• [Exercise aim]:
Each of the records below must be reproduced exactly.

[Saved data entries]
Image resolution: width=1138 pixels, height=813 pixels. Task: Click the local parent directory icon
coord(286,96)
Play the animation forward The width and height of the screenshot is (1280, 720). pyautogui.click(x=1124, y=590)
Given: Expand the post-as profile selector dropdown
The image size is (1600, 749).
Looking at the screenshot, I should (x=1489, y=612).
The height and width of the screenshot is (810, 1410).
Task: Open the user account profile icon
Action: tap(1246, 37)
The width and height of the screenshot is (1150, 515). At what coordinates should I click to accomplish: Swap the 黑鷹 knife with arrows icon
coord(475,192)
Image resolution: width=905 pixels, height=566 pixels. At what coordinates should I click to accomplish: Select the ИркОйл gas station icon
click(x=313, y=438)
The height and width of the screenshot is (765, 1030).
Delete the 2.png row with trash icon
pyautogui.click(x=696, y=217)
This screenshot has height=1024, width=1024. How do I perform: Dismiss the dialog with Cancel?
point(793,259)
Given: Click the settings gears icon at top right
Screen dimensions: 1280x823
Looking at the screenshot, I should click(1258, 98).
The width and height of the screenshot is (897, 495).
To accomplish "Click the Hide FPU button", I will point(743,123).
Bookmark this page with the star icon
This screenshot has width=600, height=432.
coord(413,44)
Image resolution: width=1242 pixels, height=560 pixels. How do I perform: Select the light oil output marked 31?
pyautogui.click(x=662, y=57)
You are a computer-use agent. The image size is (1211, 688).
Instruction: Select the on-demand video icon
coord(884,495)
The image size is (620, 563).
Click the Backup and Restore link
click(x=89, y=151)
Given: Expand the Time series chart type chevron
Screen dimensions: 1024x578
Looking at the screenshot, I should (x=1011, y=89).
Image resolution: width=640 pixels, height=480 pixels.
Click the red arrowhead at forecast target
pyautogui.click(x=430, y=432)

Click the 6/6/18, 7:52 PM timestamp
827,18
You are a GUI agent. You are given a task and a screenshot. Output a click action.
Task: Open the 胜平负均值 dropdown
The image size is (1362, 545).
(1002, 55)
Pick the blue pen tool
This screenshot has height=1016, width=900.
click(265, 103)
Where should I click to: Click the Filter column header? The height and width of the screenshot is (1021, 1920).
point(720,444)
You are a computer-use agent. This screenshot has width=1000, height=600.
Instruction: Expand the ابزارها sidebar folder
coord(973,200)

• [Exercise response]:
Image resolution: width=1138 pixels, height=813 pixels. Task: Click the local parent directory icon
coord(286,96)
Play the animation forward The width and height of the screenshot is (1280, 720). pyautogui.click(x=1124, y=590)
Given: Expand the post-as profile selector dropdown
The image size is (1600, 749).
Looking at the screenshot, I should (x=1489, y=612).
The height and width of the screenshot is (810, 1410).
Task: Open the user account profile icon
Action: tap(1246, 37)
The width and height of the screenshot is (1150, 515). At what coordinates should I click to accomplish: Swap the 黑鷹 knife with arrows icon
coord(475,192)
Image resolution: width=905 pixels, height=566 pixels. At what coordinates should I click to accomplish: Select the ИркОйл gas station icon
click(x=313, y=438)
The height and width of the screenshot is (765, 1030).
Delete the 2.png row with trash icon
pyautogui.click(x=696, y=217)
This screenshot has height=1024, width=1024. How do I perform: Dismiss the dialog with Cancel?
point(793,259)
Given: Click the settings gears icon at top right
Screen dimensions: 1280x823
Looking at the screenshot, I should click(1258, 98).
The width and height of the screenshot is (897, 495).
To accomplish "Click the Hide FPU button", I will point(743,123).
Bookmark this page with the star icon
This screenshot has width=600, height=432.
coord(413,44)
Image resolution: width=1242 pixels, height=560 pixels. How do I perform: Select the light oil output marked 31?
pyautogui.click(x=662, y=57)
You are a computer-use agent. The image size is (1211, 688).
Instruction: Select the on-demand video icon
coord(884,495)
The image size is (620, 563).
Click the Backup and Restore link
click(x=89, y=151)
Given: Expand the Time series chart type chevron
Screen dimensions: 1024x578
Looking at the screenshot, I should (x=1011, y=89).
Image resolution: width=640 pixels, height=480 pixels.
Click the red arrowhead at forecast target
pyautogui.click(x=430, y=432)

Click the 6/6/18, 7:52 PM timestamp
827,18
You are a GUI agent. You are given a task and a screenshot. Output a click action.
Task: Open the 胜平负均值 dropdown
The image size is (1362, 545).
(1002, 55)
Pick the blue pen tool
This screenshot has height=1016, width=900.
click(265, 103)
Where should I click to: Click the Filter column header? The height and width of the screenshot is (1021, 1920).
point(720,444)
You are a computer-use agent. This screenshot has width=1000, height=600.
Instruction: Expand the ابزارها sidebar folder
coord(973,200)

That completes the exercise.